The data collection program should build on existing initiatives with enhancements through intensive observational periods involving special resource deployments and sampling strategies. In this regard, it is arguable that the western Atlantic basin should serve as the playing field. The rationale behind this is supported by: 1) An existing field program directed by NOAA's AOML-HRD with many components either directly or indirectly related to our quest, 2) Routine AF reconnaissance aircraft support, 3) Availability of Gulfstream-IV high-level jet observations and GPS sondes, 4) Availability of mobile/transportable observing systems, 5) WSR-88D coastal radar network, 6) Unsurpassed geostationary satellite sensing capabilities (GOES) with programmable sampling, and 7) A strong oceanic program in place (and enhancements possible) headed by NOAA and RSMAS.

It is assumed that the basic knowledge gained by such an investigation in the Atlantic basin will apply in a universal way to other TC basins, at least in terms of the fundamental physical processes which are acting and their relative roles in TC intensity modulation. The bottom line is to utilize the number of existing tools in new and innovative ways in concert with emerging technologies to focus an integrated approach towards targeting the processes involved in intensity change.

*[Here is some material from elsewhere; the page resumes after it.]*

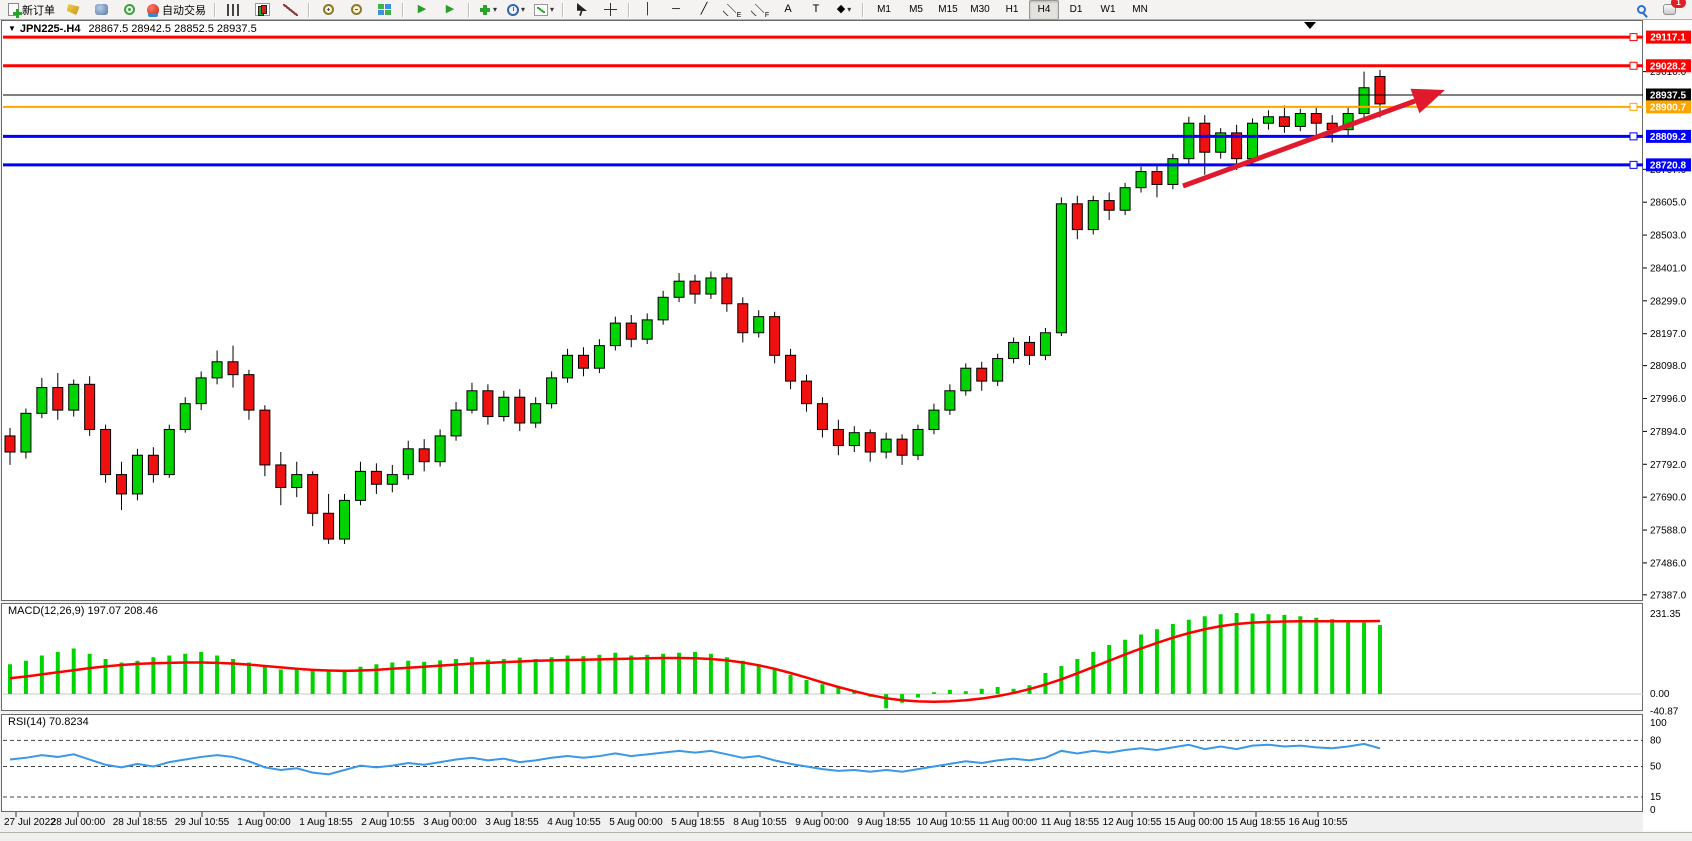  I want to click on timeframe-button-h4: H4, so click(1044, 10).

To answer the question put forth in the title of this paper, it is the belief of this author that an improved understanding of the processes modulating TC intensity change can be achieved through an integrated and focused observational program. It is imperative that the measurements are keenly directed to observing the three primary areas (influences) outlined above, with attention to all of the relevant scales. This observational study, coupled with idealized model-based simulations, should lead us to a better understanding of the problem, improved model parameterizations, and ultimately increased skill in predicting TC intensity change.